A National Guardsman stands outside the City Hall in Baltimore, April 29, 2015.
Another large protest march got underway Wednesday evening in Baltimore, following two nights of demonstrations sparked by the death of a young African-American man in police custody. But police said they expected the latest demonstration to be peaceful.
The crowd was marching from the city's main train station to City Hall to protest what they said was police mistreatment of African-Americans.
A citywide nighttime curfew remained in effect, but through the daytime hours, Wednesday mostly looked like a normal day in Baltimore. Commuters packed buses and subways, and public schools reopened. The Baltimore Symphony Orchestra played a free outdoor concert.
But the Baltimore Orioles and Chicago White Sox played a baseball game in an empty stadium. Police said they needed to deploy elsewhere in the city and could not provide enough security at the game.
Maryland Governor Larry Hogan declared the city to be safe as he walked through some of the affected neighborhoods, talking to residents. He said the overnight curfew had quieted tensions.
Violence erupted Monday after the funeral for Freddie Gray, 25, who suffered a still-unexplained severe spinal injury while in police custody. He had been arrested and thrown into a police van; officers drove him to jail without securing him with a seat belt as required, and they allegedly ignored his pleas for medical attention.
The six officers involved in the arrest are on paid administrative leave while the investigation proceeds. The Justice Department and the FBI are conducting a civil rights investigation into Gray's death.
After the funeral, rampaging crowds poured into the streets, with protesters burning stores and nearly 150 cars and looting a shopping mall. Police arrested 235 people; 20 officers were injured.
But many protesters said the violence was not just about Gray, but about what they called the habitual poor treatment of blacks by police and the city's alleged unwillingness to do anything about it.
They also said they were angered by what they saw as a lack of economic power, something they said has persisted for decades in black neighborhoods.
The situation was calmer from Tuesday night into Wednesday morning, the first night of the seven-hour overnight curfew that will remain in effect all week.

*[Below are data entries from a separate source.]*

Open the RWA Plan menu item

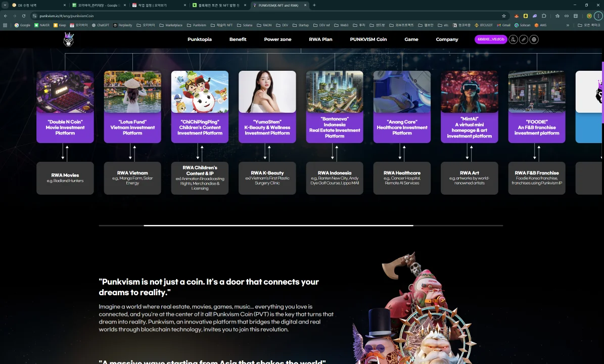point(320,39)
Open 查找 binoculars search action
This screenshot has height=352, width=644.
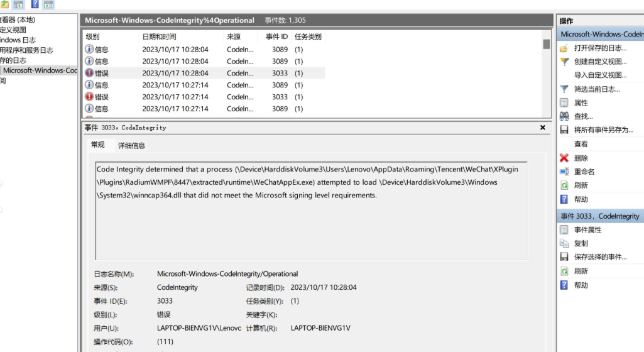(x=582, y=116)
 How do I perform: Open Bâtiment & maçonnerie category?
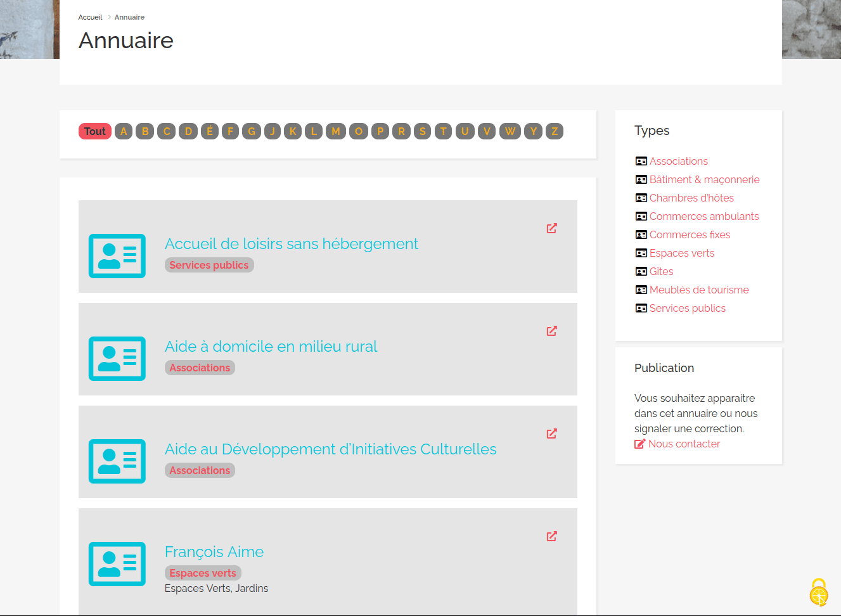click(704, 179)
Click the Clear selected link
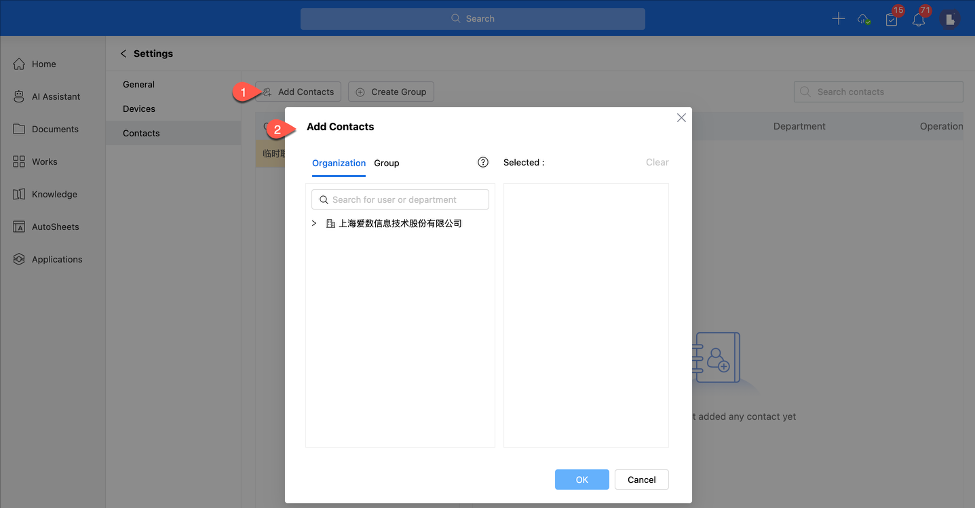Screen dimensions: 976x508 (657, 162)
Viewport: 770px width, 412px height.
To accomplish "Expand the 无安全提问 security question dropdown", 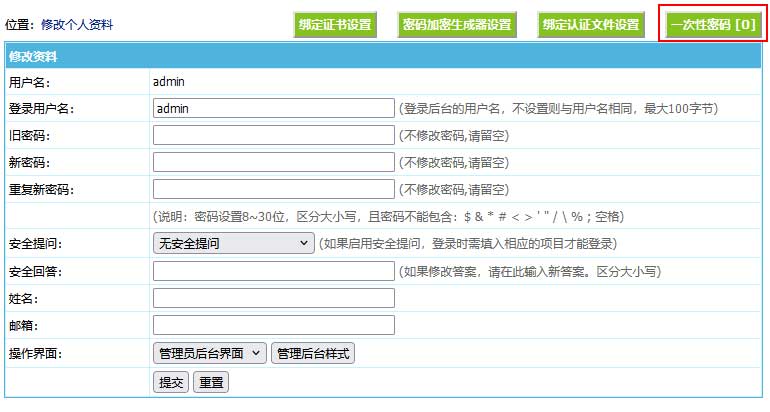I will [x=233, y=243].
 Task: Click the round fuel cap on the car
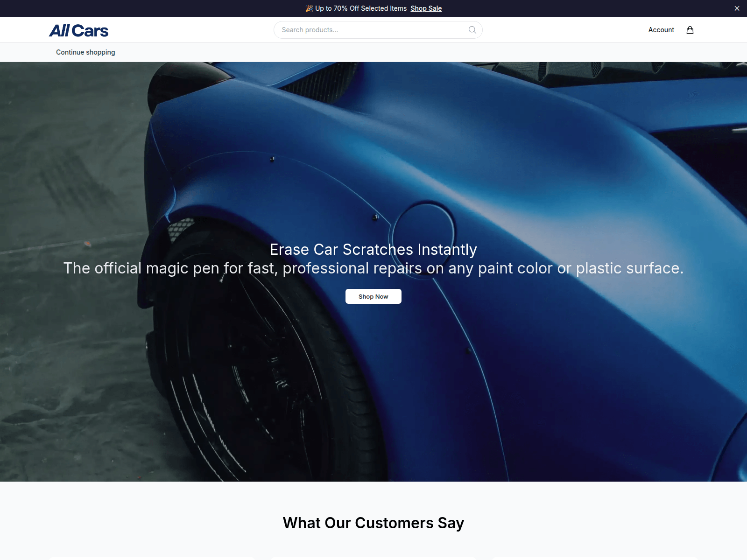423,230
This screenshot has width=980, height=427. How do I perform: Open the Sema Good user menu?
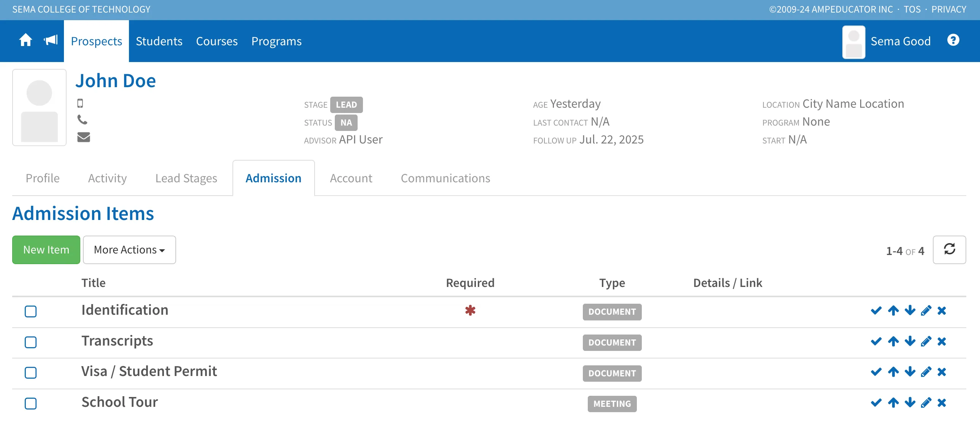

Police made 35 arrests. Officers and National Guard troops dispersed protesters, even as some of the protesters jeered and threw bottles at them.
Obama weighs in
In a Wednesday interview with talk-show host Steve Harvey, President Barack Obama said the Baltimore rioting showed that police departments need to build more trust in black neighborhoods. He said his heart went out to Baltimore police who were injured in trying to quell Monday's unrest, in which police cars and neighborhood stores were set afire and businesses were looted.
Obama praised Baltimore officers for showing "appropriate restraint" and said there was "no excuse" for the rioting.
But the American leader also urged police departments throughout the U.S. "to hold accountable people when they do something wrong."
He said urban unrest and protests against police actions — often with white police officers dealing harshly with black suspects in street confrontations — would continue if the response was only to retrain police. He said national action was needed to confront underlying issues — poor education, limited job opportunities and drug use.
"We put [police] into communities … where young people think it's much more likely they're going to prison than going to college," Obama said. "You've got communities that have been disinvested for years. If you send police officers into those situations, where the drug trade is the primary economy and you say your job is to basically contain that … then it's not surprising that you end up with a situation of enormous tension between those communities and those police officers.
"We're not going to change this overnight," Obama concluded. "It requires focus."
The top U.S. law enforcement official, new Attorney General Loretta Lynch, deplored the Baltimore violence, saying it was "counterproductive to developing a respectful conversation" about improving the relationship between police and the communities they serve.
City residents of all races came out Tuesday to clean up, pick up and shed tears for burned-out stores and the looted shopping mall. As the sun set Tuesday, streets that had been filled with rioters 24 hours earlier were instead filled with music, dancing and people hugging.
Mayor Stephanie Rawlings-Blake spent much of Tuesday visiting neighborhoods. She said she saw a lot of what Baltimore is about — people reclaiming and healing the city.
Some residents took food and water to the police officers patrolling their streets. VOA's Victoria Macchi reported that after a brief clash broke out in one part of town, protesters stepped in to form a line between police and angry demonstrators.